WHAT NEEDS TO BE DONE -
Answer these questions from the figure legend.
(a) What dose of white light was used to irradiate the cells?
(b) Which assay measured cell viability, and how long after irradiation?
(c) From how many different patients did the fresh CLL samples come?

EXCERPTED TEXT -
=== Begin Enclosure ===

Figure 3. Effect of TrMPyP-MorG and PCT on human hematopoietic cell lines and leukemia cell samples.

Human cell lines or fresh samples from patients with acute (ALL) or chronic (CLL) lymphoid leukemia were treated with TrMPyP-MorG and white light (1.7 J/cm²), as previously indicated for Jurkat T cells, and cell viability was determined using MTT assay 24 h after irradiation. Cell death is expressed as a percentage of non-irradiated control cells. Concomitantly, the binding (30 min at 4°C) to the cells of FITC-MorG (0.125 µg/mL) was evaluated by flow cytometry (Mean flurorescence intensity (MFI) was measured). (A) Correlation between lectin binding and phototoxicity after treatment with 15 nM TrMPyP-MorG using Jurkat (1), Molt 4 (3) and CEM (7) (T lymphoid leukemia cell lines), HuT78 (9) (a Sezary T lymphoma cell line), ERG (4) and SKW 6.4 (6) (EBV-transformed B lymphoid cell lines), KG1a (2), KG1 (5), HL60 (8), K562 (10), U937 (11) (myeloid leukemia cell lines) cells. (B) Correlation between lectin binding and phototoxic effect after treatment with 15 nM or 30 nM TrMPyP-MorG of fresh primary ALL and CLL from five and four different patients, respectively. Results are the means ± SEM of 3–6 independent experiments for cell lines 1, 4, 9, 10 and 11, means of 2 independent experiments for other cell lines, and the mean of quadruplicate determination for leukemia samples. r² = linear correlation index.

=== End Enclosure ===

Dataset entries:
=== Begin Enclosure ===

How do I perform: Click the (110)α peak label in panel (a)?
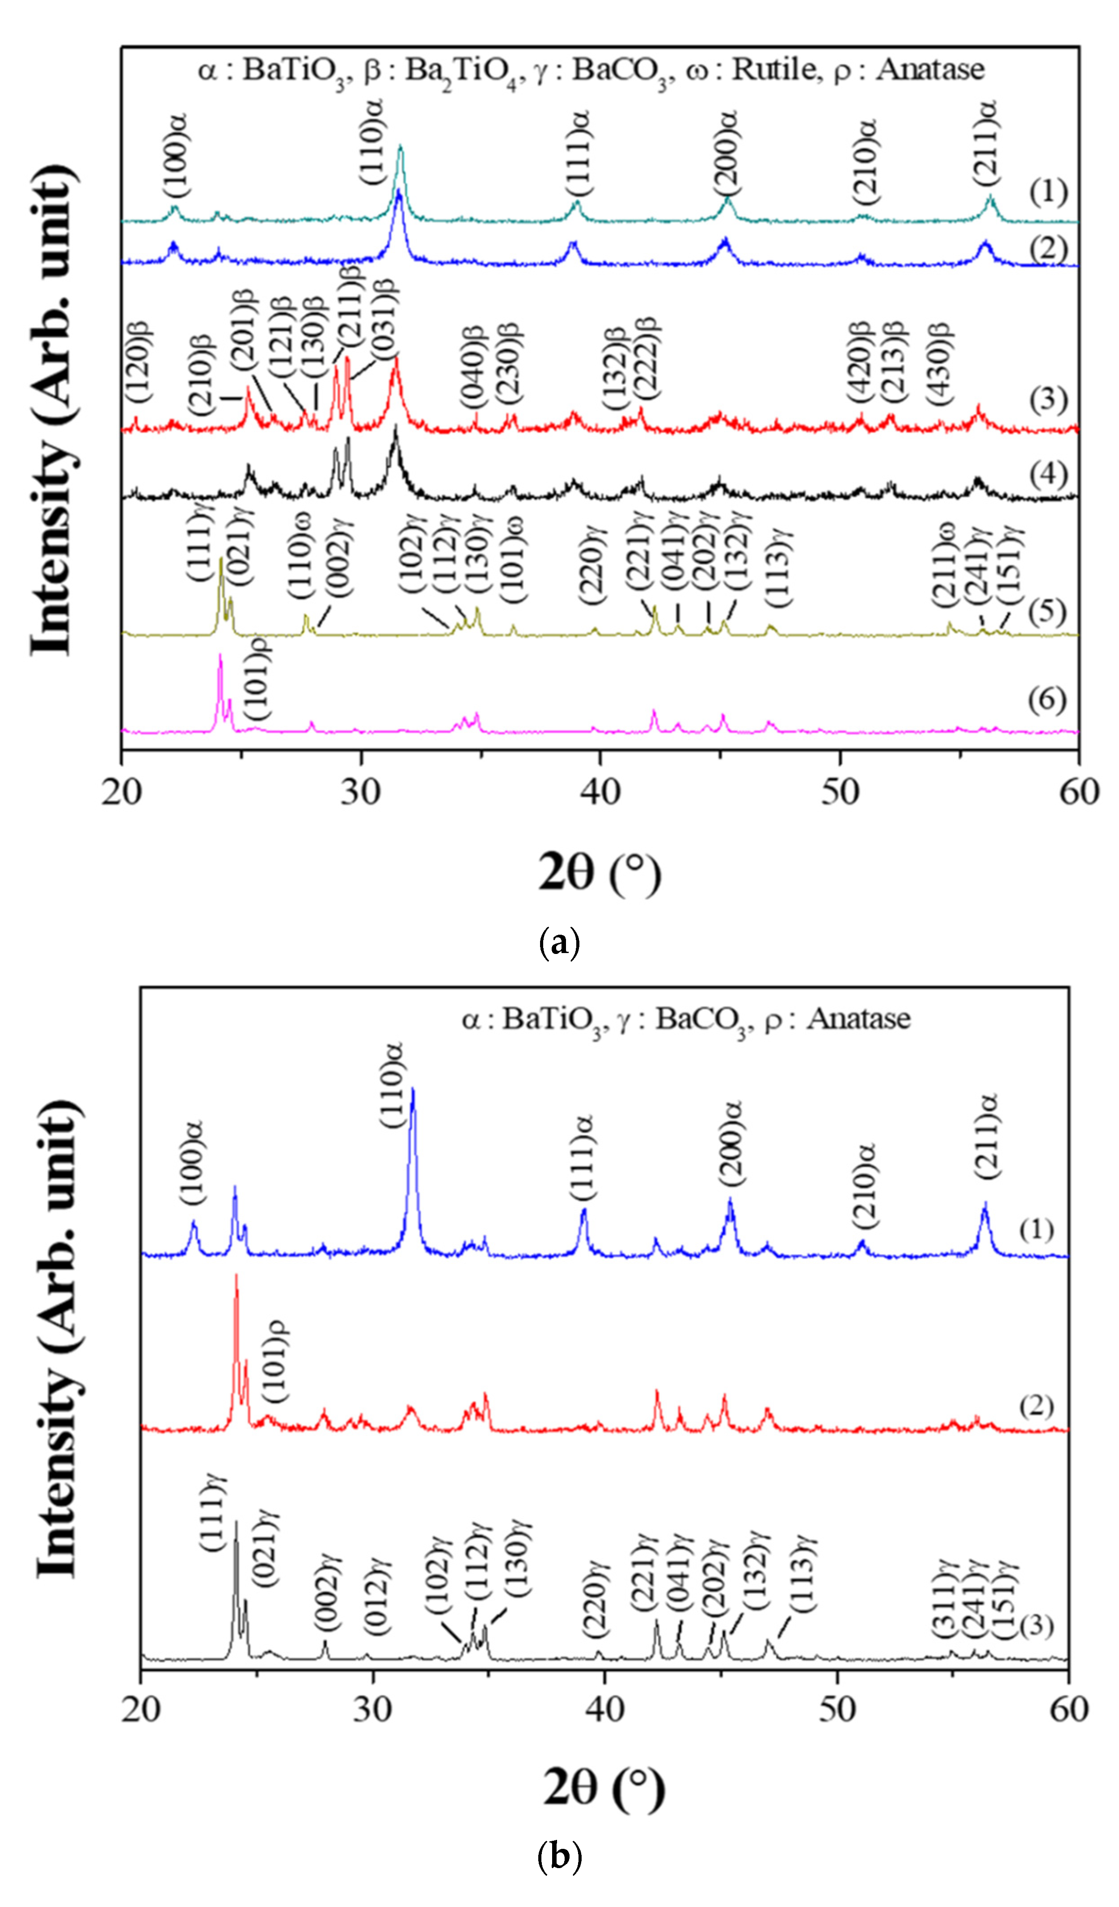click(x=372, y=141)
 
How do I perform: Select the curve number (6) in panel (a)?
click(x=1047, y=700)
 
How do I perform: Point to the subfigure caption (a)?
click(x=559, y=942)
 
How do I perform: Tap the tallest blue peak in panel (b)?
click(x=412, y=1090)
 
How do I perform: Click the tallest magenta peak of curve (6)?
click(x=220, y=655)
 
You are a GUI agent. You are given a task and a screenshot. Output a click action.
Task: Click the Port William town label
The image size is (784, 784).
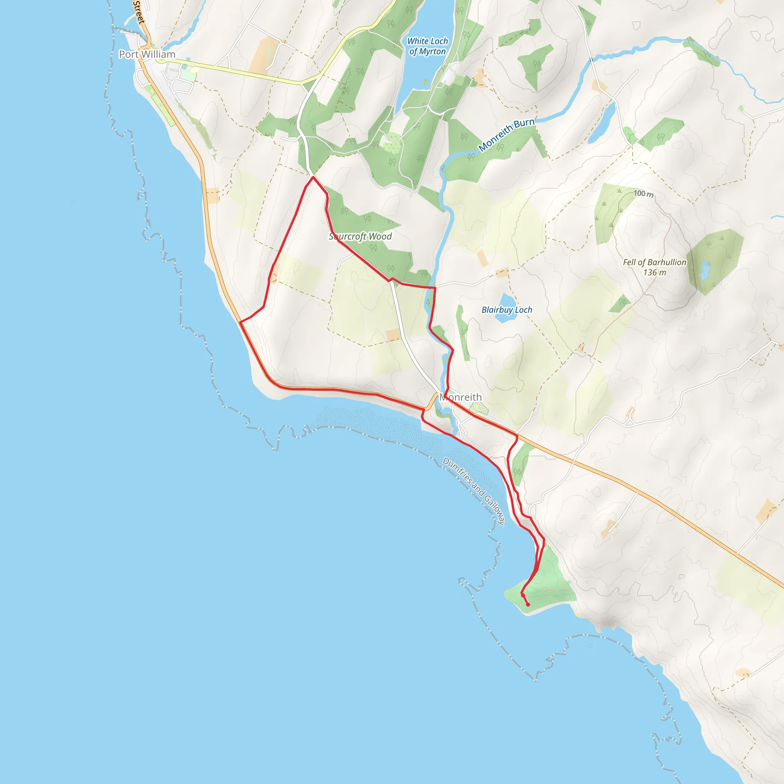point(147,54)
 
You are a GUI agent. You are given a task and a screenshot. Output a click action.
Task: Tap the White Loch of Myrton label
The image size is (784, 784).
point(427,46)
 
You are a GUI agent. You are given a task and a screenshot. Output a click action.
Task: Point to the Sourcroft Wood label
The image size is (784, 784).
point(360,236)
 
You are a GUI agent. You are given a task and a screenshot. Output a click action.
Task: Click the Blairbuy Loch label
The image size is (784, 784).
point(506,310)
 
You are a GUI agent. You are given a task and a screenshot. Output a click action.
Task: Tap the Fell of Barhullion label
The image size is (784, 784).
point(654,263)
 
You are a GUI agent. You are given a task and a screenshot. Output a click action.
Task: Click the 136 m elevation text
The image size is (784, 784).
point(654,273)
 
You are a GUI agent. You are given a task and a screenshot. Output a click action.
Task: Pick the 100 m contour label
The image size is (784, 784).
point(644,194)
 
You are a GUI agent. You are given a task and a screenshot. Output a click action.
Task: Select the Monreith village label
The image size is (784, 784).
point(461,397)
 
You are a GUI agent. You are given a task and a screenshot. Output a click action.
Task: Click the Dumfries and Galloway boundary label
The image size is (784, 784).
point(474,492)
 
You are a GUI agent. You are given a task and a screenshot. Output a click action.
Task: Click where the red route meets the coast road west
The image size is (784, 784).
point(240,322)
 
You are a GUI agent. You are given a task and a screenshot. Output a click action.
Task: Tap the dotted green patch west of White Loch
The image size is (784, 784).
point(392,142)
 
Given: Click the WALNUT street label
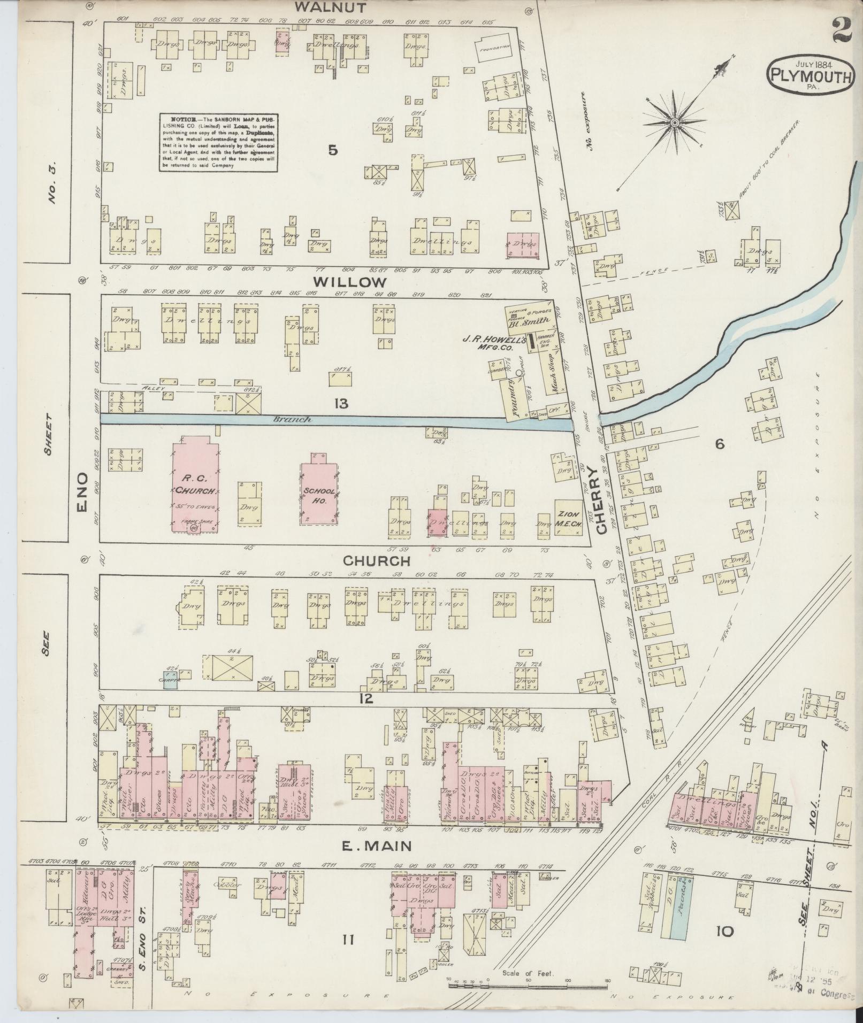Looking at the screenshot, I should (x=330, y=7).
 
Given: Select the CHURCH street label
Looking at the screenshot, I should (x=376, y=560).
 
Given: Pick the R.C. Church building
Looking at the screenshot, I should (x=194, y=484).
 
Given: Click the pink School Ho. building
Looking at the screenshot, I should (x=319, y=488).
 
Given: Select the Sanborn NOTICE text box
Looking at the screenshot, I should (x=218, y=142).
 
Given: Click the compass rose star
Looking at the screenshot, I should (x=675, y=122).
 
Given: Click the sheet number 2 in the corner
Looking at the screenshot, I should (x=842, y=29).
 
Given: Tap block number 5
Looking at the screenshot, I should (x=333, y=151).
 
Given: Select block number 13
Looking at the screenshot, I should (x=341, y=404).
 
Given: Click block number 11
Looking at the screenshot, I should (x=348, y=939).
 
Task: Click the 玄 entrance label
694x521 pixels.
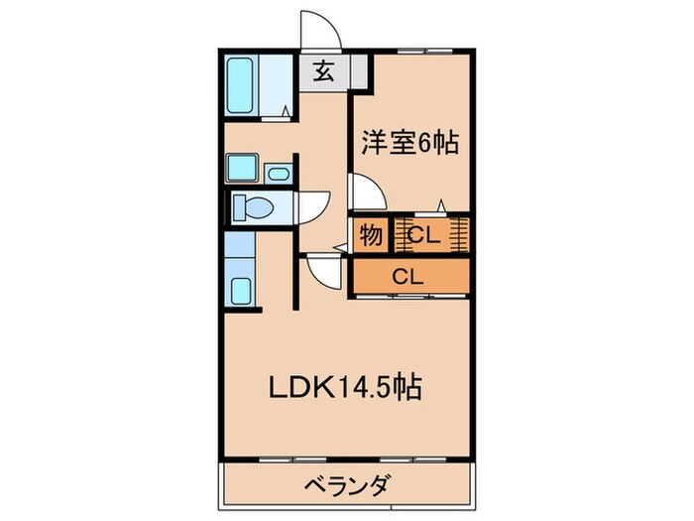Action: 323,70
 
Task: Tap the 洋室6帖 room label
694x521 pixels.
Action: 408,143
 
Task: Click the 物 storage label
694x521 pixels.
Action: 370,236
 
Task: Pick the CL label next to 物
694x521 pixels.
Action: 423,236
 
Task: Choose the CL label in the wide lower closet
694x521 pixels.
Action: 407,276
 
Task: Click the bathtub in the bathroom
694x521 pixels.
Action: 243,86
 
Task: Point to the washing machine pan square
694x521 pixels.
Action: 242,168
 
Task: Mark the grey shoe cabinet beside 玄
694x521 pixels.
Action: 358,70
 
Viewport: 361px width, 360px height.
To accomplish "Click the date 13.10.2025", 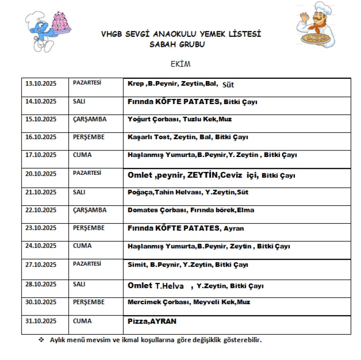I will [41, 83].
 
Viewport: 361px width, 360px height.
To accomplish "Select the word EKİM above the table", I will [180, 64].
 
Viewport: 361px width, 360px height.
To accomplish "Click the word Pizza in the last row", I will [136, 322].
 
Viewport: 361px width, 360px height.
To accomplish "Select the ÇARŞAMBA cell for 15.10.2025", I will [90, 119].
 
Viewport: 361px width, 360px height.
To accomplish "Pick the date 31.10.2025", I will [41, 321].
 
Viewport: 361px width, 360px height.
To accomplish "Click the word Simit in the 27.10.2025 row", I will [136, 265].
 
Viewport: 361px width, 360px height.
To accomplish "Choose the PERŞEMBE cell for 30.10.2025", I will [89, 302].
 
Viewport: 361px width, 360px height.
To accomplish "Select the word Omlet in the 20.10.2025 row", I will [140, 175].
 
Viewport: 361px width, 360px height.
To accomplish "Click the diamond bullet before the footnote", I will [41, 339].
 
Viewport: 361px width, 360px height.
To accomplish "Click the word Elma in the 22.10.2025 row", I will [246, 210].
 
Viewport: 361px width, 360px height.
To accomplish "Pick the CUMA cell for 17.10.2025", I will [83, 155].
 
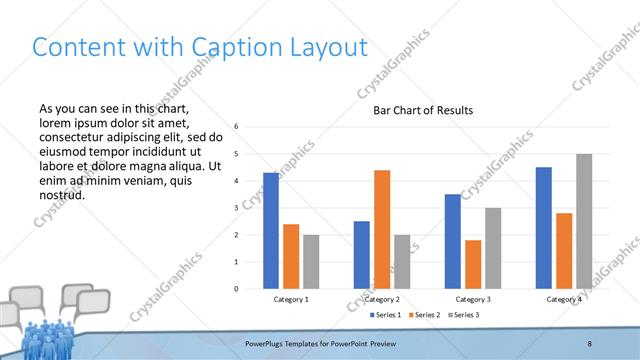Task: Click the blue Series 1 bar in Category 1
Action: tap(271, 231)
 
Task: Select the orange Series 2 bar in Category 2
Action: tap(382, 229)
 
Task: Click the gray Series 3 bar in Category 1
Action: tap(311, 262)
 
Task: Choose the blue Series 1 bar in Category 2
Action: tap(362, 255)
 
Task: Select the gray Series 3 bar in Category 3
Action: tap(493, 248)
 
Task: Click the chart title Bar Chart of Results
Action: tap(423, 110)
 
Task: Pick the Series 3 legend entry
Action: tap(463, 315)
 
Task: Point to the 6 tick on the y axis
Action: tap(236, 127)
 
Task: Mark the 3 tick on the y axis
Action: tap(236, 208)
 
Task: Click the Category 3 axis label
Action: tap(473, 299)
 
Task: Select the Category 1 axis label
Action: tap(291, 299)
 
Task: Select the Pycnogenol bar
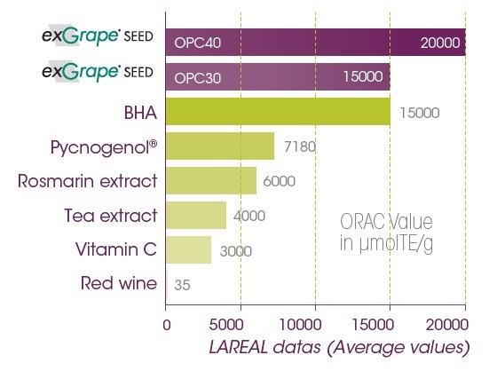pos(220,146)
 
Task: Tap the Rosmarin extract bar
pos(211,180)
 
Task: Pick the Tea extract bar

=== End Enclosure ===

EXERCISE SOLUTION -
(a) 1.7 J/cm²
(b) The MTT assay, 24 h after irradiation
(c) Four